Unit 6 of the recently completed six-unit Medupi coal-fired power station was the first unit to go into commercial operation. Synchronisation of the generator to the transmission grid had occurred five months before commercial operation. Prior to the admission of first steam to the turbines, the boiler underwent a three stage cleaning process, which was performed by the boiler contractor, to ensure that debris left over in the boiler from construction was removed and to avoid damage to the turbine when steam was admitted. Steam blowing of the boiler was the penultimate stage of boiler cleaning and contractually the steam would have been deemed clean when the steam cleanliness acceptance criteria were met.
The steam cleanliness acceptance criteria, which were set by the turbine contractor, relate to the number and size of indentations caused by particles striking a given area of each target plate situated in the temporary piping downstream of the inlet valves of the high pressure and intermediate pressure turbines. For each target plate, values were prescribed for these variables and for the flow conditions that should prevail in the pipe upstream. The boiler contractor had to meet these requirements. Unfortunately, there was a mismatch between the steam cleanliness requirements set by the turbine contractor and those included in the boiler contract. The less stringent steam cleanliness requirements set for the boiler contractor in the boiler contract meant that the boiler would not be adequately cleaned, from the point of view of the turbine contractor.

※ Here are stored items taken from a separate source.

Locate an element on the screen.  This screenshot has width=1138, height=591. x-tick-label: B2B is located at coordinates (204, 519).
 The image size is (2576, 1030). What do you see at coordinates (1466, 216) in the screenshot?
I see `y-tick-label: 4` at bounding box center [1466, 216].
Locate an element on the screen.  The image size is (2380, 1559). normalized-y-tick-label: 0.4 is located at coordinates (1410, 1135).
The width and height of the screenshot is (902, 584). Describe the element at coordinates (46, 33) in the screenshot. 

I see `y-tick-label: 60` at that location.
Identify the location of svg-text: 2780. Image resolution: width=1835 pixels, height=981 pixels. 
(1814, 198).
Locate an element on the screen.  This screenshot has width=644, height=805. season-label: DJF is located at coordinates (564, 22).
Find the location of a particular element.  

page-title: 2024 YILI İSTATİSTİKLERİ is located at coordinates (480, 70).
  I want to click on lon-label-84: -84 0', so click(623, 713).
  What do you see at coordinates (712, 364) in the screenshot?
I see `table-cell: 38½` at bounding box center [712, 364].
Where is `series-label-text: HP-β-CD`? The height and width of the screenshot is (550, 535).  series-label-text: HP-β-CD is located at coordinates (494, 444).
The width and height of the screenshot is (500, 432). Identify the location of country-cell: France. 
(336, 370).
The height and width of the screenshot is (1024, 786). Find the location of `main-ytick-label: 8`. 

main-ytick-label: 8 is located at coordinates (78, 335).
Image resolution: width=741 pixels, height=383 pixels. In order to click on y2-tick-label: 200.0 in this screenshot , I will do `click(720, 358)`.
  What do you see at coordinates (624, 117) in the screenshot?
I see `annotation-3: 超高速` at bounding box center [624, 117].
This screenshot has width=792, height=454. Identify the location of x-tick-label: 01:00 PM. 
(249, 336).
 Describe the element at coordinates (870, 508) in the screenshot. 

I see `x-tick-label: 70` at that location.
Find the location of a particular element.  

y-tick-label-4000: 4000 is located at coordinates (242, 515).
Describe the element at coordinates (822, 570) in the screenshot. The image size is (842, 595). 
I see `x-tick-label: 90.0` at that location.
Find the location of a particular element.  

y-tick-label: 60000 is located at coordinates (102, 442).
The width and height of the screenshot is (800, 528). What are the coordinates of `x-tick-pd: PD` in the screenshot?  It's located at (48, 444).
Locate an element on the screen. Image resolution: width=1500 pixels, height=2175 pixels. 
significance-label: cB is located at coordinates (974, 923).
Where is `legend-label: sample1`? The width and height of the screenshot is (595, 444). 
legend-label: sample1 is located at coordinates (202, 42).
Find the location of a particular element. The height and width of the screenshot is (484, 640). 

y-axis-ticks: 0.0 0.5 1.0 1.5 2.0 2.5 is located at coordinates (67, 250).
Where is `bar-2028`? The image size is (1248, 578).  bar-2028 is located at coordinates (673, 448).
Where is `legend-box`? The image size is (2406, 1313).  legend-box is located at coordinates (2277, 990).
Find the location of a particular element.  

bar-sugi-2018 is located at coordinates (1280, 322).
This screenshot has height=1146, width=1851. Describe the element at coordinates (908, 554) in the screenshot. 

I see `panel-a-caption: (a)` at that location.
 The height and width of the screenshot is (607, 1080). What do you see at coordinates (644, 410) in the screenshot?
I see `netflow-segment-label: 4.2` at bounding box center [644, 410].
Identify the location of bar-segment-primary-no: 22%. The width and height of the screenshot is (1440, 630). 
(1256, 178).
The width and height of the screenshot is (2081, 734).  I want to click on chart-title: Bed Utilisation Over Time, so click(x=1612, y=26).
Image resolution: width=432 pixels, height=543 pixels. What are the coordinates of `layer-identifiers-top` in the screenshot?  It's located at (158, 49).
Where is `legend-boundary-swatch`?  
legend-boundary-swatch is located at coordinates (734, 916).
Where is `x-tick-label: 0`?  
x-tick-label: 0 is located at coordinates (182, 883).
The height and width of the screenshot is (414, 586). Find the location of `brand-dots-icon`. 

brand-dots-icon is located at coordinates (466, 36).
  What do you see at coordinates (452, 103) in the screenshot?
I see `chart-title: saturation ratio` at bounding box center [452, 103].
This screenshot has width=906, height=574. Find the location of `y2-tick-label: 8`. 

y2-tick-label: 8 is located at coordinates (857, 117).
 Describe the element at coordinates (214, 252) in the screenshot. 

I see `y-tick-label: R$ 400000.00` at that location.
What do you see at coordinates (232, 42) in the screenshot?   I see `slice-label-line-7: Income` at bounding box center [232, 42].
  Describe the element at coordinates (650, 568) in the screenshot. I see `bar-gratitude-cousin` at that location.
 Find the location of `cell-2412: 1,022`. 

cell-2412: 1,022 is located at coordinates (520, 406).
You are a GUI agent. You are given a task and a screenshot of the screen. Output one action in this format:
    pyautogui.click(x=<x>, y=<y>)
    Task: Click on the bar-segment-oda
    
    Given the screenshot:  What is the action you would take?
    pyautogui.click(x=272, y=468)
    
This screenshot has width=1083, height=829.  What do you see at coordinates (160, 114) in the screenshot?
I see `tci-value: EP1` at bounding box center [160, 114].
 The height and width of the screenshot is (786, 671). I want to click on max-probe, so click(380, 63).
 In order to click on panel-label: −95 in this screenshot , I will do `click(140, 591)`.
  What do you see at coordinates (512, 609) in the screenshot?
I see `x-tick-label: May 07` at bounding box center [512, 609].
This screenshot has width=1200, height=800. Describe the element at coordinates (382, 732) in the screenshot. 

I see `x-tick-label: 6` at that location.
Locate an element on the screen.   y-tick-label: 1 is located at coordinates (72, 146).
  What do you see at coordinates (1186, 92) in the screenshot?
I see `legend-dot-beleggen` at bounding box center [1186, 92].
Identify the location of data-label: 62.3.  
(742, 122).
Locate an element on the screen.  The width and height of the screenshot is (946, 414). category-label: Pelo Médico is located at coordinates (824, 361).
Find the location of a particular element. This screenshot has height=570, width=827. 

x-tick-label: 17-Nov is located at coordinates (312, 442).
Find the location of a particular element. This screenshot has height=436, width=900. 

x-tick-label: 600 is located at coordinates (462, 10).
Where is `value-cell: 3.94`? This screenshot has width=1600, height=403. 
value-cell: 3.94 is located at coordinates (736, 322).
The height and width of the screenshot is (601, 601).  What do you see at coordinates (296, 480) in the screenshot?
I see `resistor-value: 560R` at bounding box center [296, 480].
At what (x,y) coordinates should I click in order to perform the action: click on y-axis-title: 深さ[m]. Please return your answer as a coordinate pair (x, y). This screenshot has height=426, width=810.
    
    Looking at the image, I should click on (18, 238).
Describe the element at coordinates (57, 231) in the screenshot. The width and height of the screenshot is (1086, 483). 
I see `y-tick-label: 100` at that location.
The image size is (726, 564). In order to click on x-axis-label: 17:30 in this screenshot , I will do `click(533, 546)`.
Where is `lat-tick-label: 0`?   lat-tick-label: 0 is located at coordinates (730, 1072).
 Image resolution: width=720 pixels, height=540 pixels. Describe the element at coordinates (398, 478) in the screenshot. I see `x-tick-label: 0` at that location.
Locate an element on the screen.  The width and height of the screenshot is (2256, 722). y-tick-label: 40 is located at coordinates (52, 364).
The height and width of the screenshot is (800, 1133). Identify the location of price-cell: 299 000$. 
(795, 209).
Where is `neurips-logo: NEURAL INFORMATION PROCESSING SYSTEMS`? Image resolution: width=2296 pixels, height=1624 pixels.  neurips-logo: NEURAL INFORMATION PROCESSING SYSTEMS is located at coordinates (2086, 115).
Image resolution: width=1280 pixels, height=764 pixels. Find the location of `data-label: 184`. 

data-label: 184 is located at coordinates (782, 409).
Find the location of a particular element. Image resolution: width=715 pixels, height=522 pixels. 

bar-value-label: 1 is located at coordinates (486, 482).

The boiler contractor designed a temporary pipework system for the steam blow-through process that permitted steam to bypass the turbines and exhaust to the atmosphere through a silencer. During steam blowing, the prescribed pipe flow conditions for accepting the steam were not being met, even after a large number of blows had been conducted. Mathematical modelling of the process revealed that the required pipe flow conditions could not be attained at the intermediate pressure turbine inlet and as such, the steam blow-through pipework was inadequately sized. The solution was to redesign the temporary pipework, and manufacture and install a new system of pipework, all of which would have taken a couple of months. Business needs required an alternative solution, and so a decision had to be taken on the way forward. Engineering judgement, based on operating and maintenance experience with the current fleet, suggested that the steam was sufficiently clean to be admitted to the turbine, with little risk.
Of the two feasible options available to the project team, admission of steam after a defined number of blows was accepted. Care had to be exercised to manage the risk that the potential turbine contractor non-compliance to any of the performance guarantee conditions could be blamed on poor steam quality. An analysis of the risks associated with this option was conducted and controls were adopted to mitigate the risks. Eventually, steam was admitted to the turbines. Subsequent inspections and tests conducted on the turbines indicated minimal damage and no loss of performance.
This paper describes the Medupi Unit 6 steam blow-through problem and the analytical process that revealed the inadequacy of the blow-through pipework. It describes also the process of analysing the risks associated with admission of first steam to the turboset, the decision processes that were followed to admit the steam, and the process of managing the identified risks through the controls that were put in place.